Oklahoma State University students built homes for needy youth while building their future.

The students, who are considering careers in architecture or construction, took part in a program called “Matchbox 17” first dreamed up a few years ago by Paolo Sanza, an associate professor at the School of Architecture at the ‘OSU, and Terry Clinefelter, who heads the building technologies department at OSU-OKC. It involves designing and building tiny homes for homeless or “aging” young adults in the state’s foster care system without good housing prospects.

Houses have been built on the Pivot Inc. campus in Oklahoma City.

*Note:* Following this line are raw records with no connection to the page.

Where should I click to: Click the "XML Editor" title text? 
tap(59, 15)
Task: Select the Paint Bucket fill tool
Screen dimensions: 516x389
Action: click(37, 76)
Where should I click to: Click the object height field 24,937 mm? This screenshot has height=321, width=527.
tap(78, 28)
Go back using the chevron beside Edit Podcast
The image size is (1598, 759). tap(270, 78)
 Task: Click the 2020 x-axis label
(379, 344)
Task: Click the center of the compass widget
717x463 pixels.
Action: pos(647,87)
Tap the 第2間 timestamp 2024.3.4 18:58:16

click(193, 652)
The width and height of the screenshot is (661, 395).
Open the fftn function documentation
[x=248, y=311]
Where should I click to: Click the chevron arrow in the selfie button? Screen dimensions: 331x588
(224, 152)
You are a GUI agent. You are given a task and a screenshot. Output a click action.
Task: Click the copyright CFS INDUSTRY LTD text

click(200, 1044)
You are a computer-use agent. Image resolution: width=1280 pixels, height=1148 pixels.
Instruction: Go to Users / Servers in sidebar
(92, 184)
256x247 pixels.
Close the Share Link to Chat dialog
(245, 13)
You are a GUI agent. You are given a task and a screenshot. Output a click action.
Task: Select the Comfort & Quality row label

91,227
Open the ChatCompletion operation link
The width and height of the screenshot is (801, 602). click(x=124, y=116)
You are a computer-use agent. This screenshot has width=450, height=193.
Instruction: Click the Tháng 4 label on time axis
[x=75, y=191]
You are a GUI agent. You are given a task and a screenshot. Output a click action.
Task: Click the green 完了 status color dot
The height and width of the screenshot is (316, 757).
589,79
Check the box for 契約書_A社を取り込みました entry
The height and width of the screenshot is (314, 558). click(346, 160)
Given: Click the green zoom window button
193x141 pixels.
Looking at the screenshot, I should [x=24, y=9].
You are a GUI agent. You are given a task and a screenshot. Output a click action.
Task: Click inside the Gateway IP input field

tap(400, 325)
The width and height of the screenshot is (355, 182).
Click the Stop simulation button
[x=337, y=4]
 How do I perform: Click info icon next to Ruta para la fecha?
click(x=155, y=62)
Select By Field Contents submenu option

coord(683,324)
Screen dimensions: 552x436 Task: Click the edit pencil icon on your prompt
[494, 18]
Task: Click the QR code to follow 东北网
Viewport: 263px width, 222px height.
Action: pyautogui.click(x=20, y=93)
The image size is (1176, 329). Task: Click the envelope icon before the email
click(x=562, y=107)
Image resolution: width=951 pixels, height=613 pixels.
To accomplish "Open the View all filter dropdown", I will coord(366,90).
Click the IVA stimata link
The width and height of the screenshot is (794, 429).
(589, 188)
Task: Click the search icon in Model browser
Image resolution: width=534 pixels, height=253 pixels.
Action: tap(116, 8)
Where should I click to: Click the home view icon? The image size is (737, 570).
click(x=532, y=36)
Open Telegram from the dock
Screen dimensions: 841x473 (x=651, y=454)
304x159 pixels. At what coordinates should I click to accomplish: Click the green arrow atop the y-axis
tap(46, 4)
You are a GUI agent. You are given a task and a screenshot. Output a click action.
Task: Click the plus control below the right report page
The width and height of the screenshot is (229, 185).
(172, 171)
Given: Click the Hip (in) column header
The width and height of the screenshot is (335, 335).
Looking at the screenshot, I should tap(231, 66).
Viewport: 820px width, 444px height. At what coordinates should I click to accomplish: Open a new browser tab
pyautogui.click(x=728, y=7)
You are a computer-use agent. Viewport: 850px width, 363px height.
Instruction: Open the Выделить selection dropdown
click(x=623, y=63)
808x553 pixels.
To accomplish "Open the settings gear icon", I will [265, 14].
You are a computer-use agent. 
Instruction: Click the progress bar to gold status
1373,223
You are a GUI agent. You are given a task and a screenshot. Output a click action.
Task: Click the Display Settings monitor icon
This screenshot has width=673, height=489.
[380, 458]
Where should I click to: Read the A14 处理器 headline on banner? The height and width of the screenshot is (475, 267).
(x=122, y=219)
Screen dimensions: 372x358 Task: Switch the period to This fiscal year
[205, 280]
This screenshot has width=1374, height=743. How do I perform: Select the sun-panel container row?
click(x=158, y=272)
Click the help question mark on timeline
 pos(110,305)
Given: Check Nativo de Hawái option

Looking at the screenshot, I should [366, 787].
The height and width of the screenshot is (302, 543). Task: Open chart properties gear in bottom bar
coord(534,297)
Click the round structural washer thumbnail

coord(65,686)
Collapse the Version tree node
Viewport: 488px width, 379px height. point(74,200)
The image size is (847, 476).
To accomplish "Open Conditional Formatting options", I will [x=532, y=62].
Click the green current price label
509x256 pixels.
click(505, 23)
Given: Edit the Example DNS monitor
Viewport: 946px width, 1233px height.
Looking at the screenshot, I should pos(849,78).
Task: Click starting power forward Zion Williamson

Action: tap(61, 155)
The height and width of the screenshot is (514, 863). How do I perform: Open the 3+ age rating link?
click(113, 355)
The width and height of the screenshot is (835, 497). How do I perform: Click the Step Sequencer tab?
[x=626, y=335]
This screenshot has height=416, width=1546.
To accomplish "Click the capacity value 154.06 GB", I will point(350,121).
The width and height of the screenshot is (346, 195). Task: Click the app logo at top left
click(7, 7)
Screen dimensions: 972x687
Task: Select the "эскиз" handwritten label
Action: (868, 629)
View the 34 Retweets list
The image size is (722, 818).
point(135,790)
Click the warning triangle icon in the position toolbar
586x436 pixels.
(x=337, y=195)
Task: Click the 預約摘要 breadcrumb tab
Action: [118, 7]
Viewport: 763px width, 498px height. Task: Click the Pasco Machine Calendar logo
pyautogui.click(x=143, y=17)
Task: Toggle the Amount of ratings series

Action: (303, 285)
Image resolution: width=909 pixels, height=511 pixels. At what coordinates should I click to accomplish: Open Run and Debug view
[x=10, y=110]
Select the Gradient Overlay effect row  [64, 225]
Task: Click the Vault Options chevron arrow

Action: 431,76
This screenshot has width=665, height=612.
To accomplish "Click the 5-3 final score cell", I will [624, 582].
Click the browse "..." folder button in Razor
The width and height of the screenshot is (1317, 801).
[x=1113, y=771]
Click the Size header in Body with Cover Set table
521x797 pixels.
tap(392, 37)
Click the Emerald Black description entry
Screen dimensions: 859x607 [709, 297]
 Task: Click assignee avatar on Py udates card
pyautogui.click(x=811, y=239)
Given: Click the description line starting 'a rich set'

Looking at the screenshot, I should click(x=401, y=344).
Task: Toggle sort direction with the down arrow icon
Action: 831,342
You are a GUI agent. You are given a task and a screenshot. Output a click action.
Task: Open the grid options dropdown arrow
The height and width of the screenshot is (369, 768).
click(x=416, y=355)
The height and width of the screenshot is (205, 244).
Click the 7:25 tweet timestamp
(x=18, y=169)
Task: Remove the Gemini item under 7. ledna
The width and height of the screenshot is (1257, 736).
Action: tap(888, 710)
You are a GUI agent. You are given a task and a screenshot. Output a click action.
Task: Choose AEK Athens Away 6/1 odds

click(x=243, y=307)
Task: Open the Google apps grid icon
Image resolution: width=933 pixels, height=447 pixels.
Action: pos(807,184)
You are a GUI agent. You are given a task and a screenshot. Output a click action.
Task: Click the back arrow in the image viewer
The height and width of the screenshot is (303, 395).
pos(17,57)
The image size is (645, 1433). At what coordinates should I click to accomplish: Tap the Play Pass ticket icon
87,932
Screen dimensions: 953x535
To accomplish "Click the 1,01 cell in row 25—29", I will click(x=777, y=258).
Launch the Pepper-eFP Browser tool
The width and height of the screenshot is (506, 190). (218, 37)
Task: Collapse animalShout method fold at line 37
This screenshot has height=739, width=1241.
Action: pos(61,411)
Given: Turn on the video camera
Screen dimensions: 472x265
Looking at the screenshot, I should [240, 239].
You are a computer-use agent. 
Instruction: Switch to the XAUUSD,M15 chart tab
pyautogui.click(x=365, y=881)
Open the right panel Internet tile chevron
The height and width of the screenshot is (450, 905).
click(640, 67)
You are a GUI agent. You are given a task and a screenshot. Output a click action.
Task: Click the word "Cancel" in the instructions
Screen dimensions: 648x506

Over the past five years, the nonprofit organization has opened 26 homes for teens and other young adults in need.

“When I teach, I like to give students a real project to complete,” Sanza said. “I thought it was a good starting point and, at the same time, a way to contribute to the community and get involved in raising awareness.”

Sanza said the project is perfect for third-year architecture students. Fourteen people who met with Pivot in January 2020 were challenged to design small homes that were affordable, but also very livable. The requirements were that they not exceed 280 square feet and that they be built using light frame construction techniques. In addition to unique indoor living spaces, students were encouraged to think about things like porches and how to incorporate outdoor living into their designs. They were instructed to limit budgets to $140 per square foot – or about $40,000 per unit.

Students Katelyn Mann and Tiffany Mollohan said they wanted to do more than just meet the basic requirements. Instead, they decided to build custom homes for each resident while creating as much usable space as possible.

“Our structure was a classic house-style shape, but it was broken up and split into two levels,” Mann said. “Since many homes have a very open floor plan, we started putting in wooden slat dividers to separate the bed from the kitchen and living areas to maintain privacy. Then we focused a lot on things that were retractable, so having furniture that could fold into the walls, or having a double space between the closet and the bathroom. This way you have more compact areas.

Colton Hinojosa, another OSU student who participated in the “Matchbox 17” project, described it as humbling and an incredible opportunity to contribute to the community.

“When you attend architecture classes, it’s a way of learning, but until you’re actually in the field and building something, that’s for me that you acquire a lot of of your knowledge and learning,” he said.

Clinefelter said he believed students would remember for a long time and be influenced by their experience.

“It was just a very organic process of getting involved in something that I know my students, and myself personally, will always remember as one of the highlights,” he said.